4. Always take pride in your body and strive it to make it fit through proper diet and exercise routine.
5. Seek help when struggling with depression, anxiety, guilt regarding body issues.

Could you have an Eating Disorder?

Eating disorder can show up at anytime to anyone, irrespective of any particular gender or age. Take this quiz to find out if you are suffering from any of the above-mentioned eating disorder. Answer the following questions to rate your own eating attitudes. Do they fall within a normal range? Use these responses:

A = always. U = usually. O = often. S = sometimes. R = rarely.

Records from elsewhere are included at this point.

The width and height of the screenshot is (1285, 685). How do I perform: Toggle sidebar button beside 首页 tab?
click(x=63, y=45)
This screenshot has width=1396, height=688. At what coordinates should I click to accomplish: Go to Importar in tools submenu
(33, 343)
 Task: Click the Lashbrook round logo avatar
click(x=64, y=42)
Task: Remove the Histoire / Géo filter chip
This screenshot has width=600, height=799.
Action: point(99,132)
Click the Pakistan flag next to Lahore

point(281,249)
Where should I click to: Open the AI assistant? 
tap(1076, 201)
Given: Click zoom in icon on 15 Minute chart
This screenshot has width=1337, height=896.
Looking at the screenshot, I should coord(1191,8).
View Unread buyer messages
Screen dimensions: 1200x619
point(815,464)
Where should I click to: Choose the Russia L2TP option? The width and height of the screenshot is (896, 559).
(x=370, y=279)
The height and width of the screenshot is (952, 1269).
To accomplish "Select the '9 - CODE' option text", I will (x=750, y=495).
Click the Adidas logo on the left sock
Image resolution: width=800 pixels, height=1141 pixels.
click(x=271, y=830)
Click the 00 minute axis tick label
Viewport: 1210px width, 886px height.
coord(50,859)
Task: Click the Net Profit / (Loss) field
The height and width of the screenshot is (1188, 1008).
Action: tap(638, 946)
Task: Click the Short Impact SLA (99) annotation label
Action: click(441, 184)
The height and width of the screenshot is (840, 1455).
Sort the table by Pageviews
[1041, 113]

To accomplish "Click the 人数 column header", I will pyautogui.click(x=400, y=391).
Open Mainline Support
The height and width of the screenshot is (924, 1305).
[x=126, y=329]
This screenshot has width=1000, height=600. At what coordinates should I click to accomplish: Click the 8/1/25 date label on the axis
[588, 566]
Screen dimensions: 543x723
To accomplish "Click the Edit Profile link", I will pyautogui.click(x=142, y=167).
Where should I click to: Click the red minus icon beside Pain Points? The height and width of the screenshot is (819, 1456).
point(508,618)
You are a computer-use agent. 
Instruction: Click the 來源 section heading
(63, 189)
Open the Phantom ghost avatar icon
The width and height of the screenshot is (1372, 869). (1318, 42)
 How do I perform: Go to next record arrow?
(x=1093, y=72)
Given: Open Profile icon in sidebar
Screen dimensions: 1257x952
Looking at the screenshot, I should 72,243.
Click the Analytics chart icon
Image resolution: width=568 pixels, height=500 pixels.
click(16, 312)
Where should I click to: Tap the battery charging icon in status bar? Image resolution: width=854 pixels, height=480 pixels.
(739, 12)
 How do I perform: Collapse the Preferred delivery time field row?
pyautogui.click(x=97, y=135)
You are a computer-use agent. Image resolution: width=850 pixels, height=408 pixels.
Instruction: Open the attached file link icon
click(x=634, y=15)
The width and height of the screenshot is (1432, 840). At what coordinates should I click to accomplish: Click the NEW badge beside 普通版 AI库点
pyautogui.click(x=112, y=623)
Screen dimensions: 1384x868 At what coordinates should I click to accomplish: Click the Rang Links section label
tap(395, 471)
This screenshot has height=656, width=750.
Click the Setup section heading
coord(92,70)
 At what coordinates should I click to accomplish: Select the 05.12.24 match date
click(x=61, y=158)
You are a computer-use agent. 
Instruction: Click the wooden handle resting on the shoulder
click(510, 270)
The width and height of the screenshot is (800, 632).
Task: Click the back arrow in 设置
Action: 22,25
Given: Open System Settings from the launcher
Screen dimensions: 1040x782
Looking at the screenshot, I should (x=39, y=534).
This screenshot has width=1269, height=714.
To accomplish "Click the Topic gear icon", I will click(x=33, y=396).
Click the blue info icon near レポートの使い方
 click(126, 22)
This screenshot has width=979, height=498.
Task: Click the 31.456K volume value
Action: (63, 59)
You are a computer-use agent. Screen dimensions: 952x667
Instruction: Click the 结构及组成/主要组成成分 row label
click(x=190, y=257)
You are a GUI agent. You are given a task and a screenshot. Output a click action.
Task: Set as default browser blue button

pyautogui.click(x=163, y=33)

N = never.

1. Are you terrified about being overweight?

2. Do you avoid eating even when you feel extremely hungry for the fear of putting on weight?

3. Do you find yourself preoccupied with food?

4. Have you gone on eating binges with difficulty to stop after a certain point?

5. Do you cut your food into very small pieces?

6. Are you aware of the calorie content of the food that you eat?

7. You particularly avoid foods with high carbohydrate content?

8. You feel that others would prefer that you eat more?

9. Do you tend to vomit after you eat?

10. Do you feel extremely guilty after eating?

11. Are you preoccupied with a desire to be thinner?

12. Do you think about burning up calories when you exercise?

13. Do you realize that other people think that you are too thin?

14. Are you preoccupied with the thought of having fat on your body?

15. Do you take longer than other people to eat your meals?

16. Do you avoid foods with sugar in them?

17. Do you eat “diet only” foods?

18. Do you feel that food controls your life?

19. Do you display self-control around food?

20. Do you feel that others pressurize you to eat?

21. Do you give too much time and thought to food?

22. Do you feel uncomfortable after eating sweets or desserts?

23. Do you engage in crash dieting?

24. Do you like your stomach to be empty?

25. Do you enjoy trying new, rich foods.

25. Do you have the impulse to vomit after the meals?

Score:

Never = 3, Rarely = 2, Sometimes = 1, Always, usually, and often = 0

A total score under 20 points may indicate abnormal eating behavior and the risk of having an eating disorder. If you have scored under 20, please do consult a doctor to get yourself back on track to lead a healthy and happy life in the future.